Nie zabrakło również pytań od publiczności. Pierwsze z nich dotyczyło sytuacji kobiet oraz prawa do aborcji.
- Wszyscy znacie moje poglądy w tej sprawie. Zaczynałem w 2018 roku w Warszawie od praw kobiet. Walczyliśmy z tym średniowiecznym prawem antyaborcyjnym (...) Jestem gotów podpisać ustawę, jak tylko będzie przegłosowana. Prawa kobiet nie są ani lewicowe, ani prawicowe. To jest: racjonalne podejście i szacunek dla naszych kobiet i dziewczyn - odpowiedział kandydat.
Padło też pytanie od młodego mężczyzny w sprawie budowy centrum dystrybucyjnego Lidla w Gietrzwałdzie i zarzucił hipokryzję kandydatowi KO w sprawach klimatycznych.
Trzaskowski w Kętrzynie
— Przesympatyczna Renatka (@tylko_prawda_) January 18, 2025
Trudne pytania od młodego człowieka
Trzaskowski:
To jest kwestia edukacji.. nałuchałeś jakichś bzdur i propagandy pic.twitter.com/PPjiM6AP0J
- Czy nie jest to przypadkiem hipokryzja? Jest pan znany ze swoich kompromitujących wypowiedzi o płonącej ziemi czy też z porozumienia C40, a jednak nie zrobił pan nic dla ochrony tej absurdalnej budowy - powiedział młody mężczyzna.
W tym momencie na sali rozległo się delikatne buczenie, gdzie wszyscy zgromadzeni czekali na to, co powie Trzaskowski.
- Byłem ciekaw, dlaczego nie chcesz mi przybić piątki. Już wiem, bo po prostu się bardzo mocno nie zgadzasz z poglądami, ale OK - przyznał kandydat na prezydenta.
I dodał: - Przepraszam cię bardzo, ale dla ciebie pogląd taki, że mamy zmiany klimatyczne, że płonie Ziemia i że mamy tragedię na naszych oczach, jest kompromitujący? A oglądałeś to, co się dzieje w Kalifornii? Tobie się wydaje, że to samo z siebie się dzieje? Dzisiaj mamy do czynienia z ociepleniem klimatycznym. Jeżeli tego nie wiesz, to jest kwestia edukacji. To nie jest kwestia poglądów. To nie jest tak, że ktoś może wiedzieć, a ktoś nie wiedzieć. To jest kwestia edukacji. I nie śmiej się. Stary, nie śmiej się!

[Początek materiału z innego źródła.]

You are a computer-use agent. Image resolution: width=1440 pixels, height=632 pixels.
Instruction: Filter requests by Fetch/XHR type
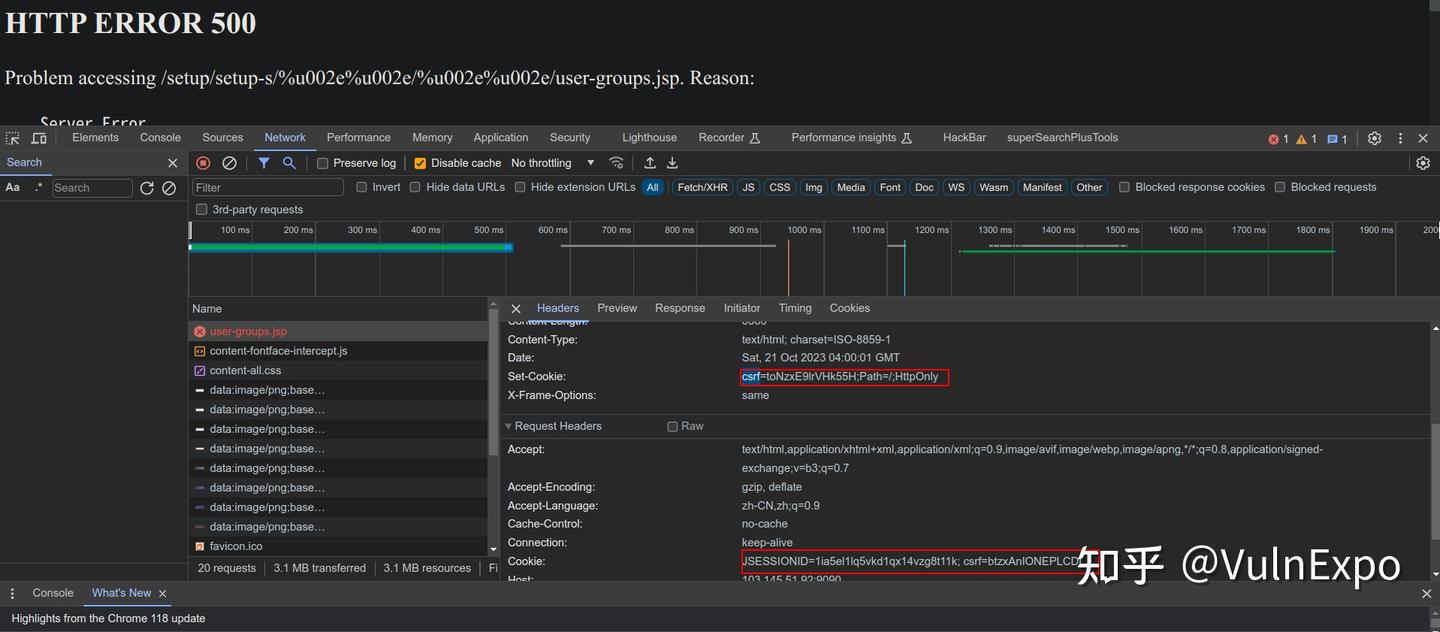click(x=702, y=187)
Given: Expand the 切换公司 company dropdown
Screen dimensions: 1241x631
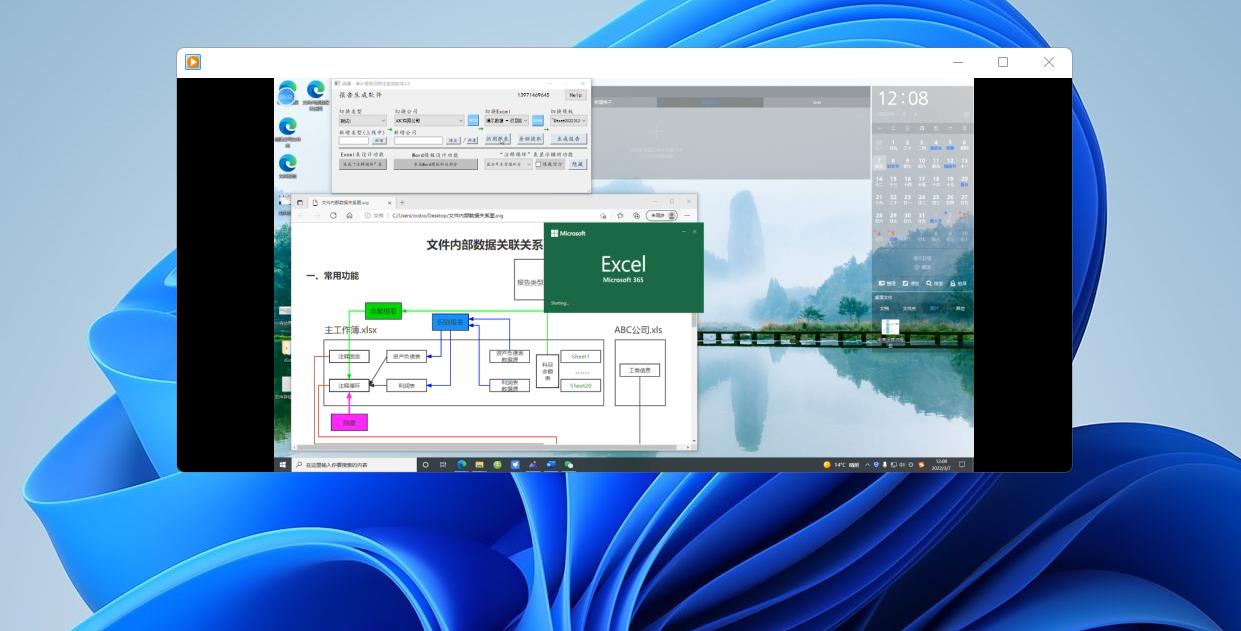Looking at the screenshot, I should (429, 120).
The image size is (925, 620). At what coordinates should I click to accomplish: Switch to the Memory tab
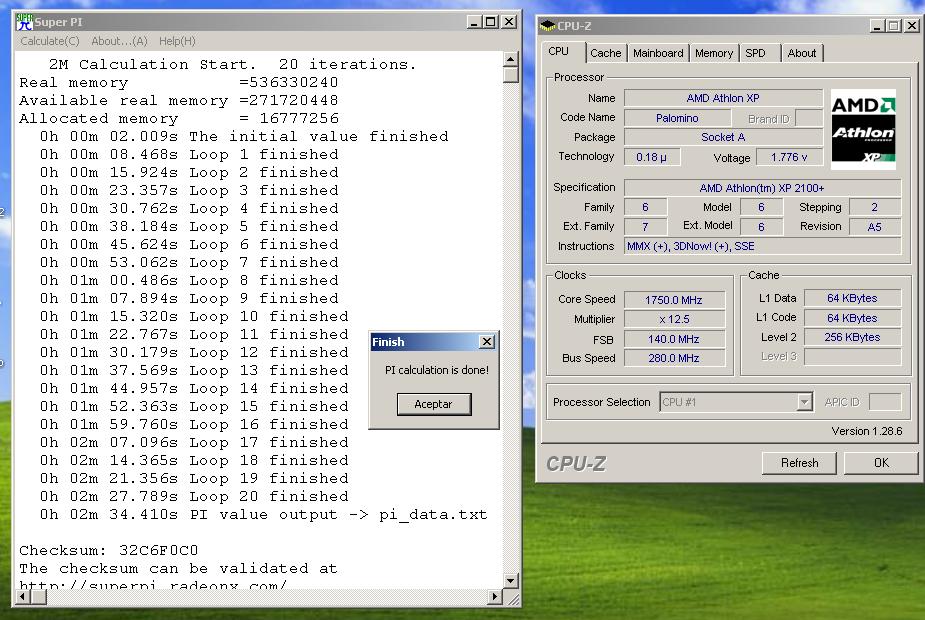pos(714,53)
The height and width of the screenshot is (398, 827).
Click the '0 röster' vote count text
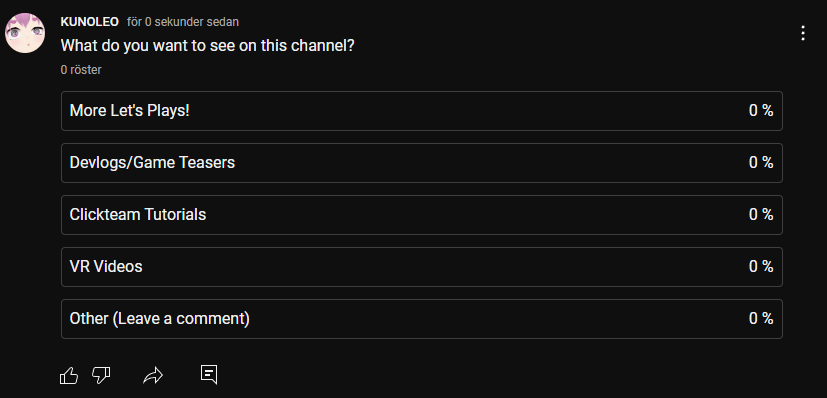(81, 70)
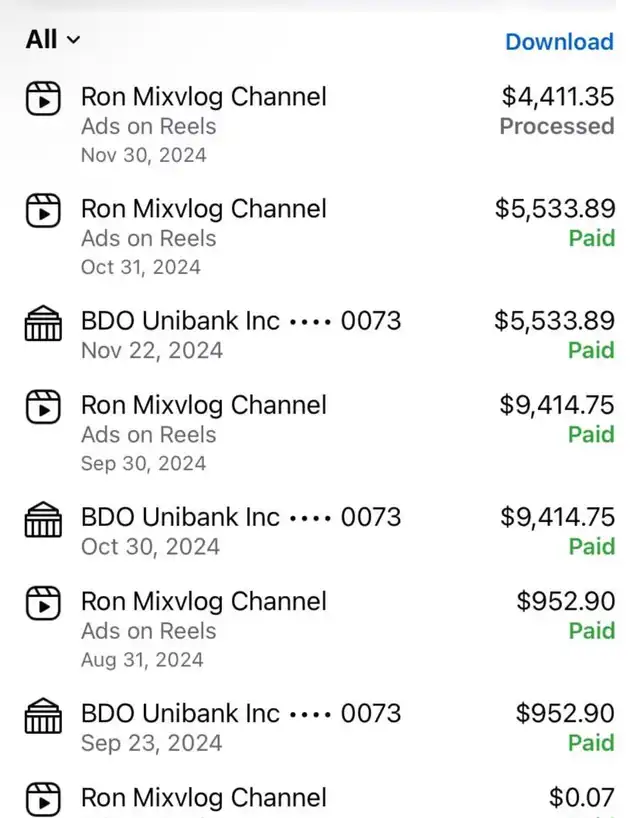640x818 pixels.
Task: Tap the Reels icon for Aug 31, 2024 entry
Action: 43,603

Wśród innych wątków poruszanych przez publiczność pojawiła się gmina Barciany (powiat kętrzyński). Pod koniec ubiegłego roku tamtejsze władze, chcąc szukać oszczędności, zapowiedziały likwidację szkół w Mołtajnach, Drogoszach i Windzie.
- Wielokrotnie rozmawiałem z ministrą edukacji, że nie jesteśmy zwolennikami likwidacji szkół. Musimy dbać o to, żeby szkoła była jak najbliżej i zrobić absolutnie w tej sprawie wszystko. To pytanie dotyka tematu równych szans – wyjaśnił.
W trakcie swojego wystąpienia Trzaskowski nawiązał w żartobliwy sposób do produktów, z których słynie Kętrzyn. Pojawiły się więc farelki i majonez. W drugiej kwestii kandydat na prezydenta nie miał najmniejszych wątpliwości. - Najlepszy jest majonez kętrzyński! – stwierdził.
O tym, kto zostanie głową państwa przez kolejne 5 lat, Polacy zdecydują 18 maja. Ewentualna druga tura wypadnie w Dzień Dziecka (1 czerwca).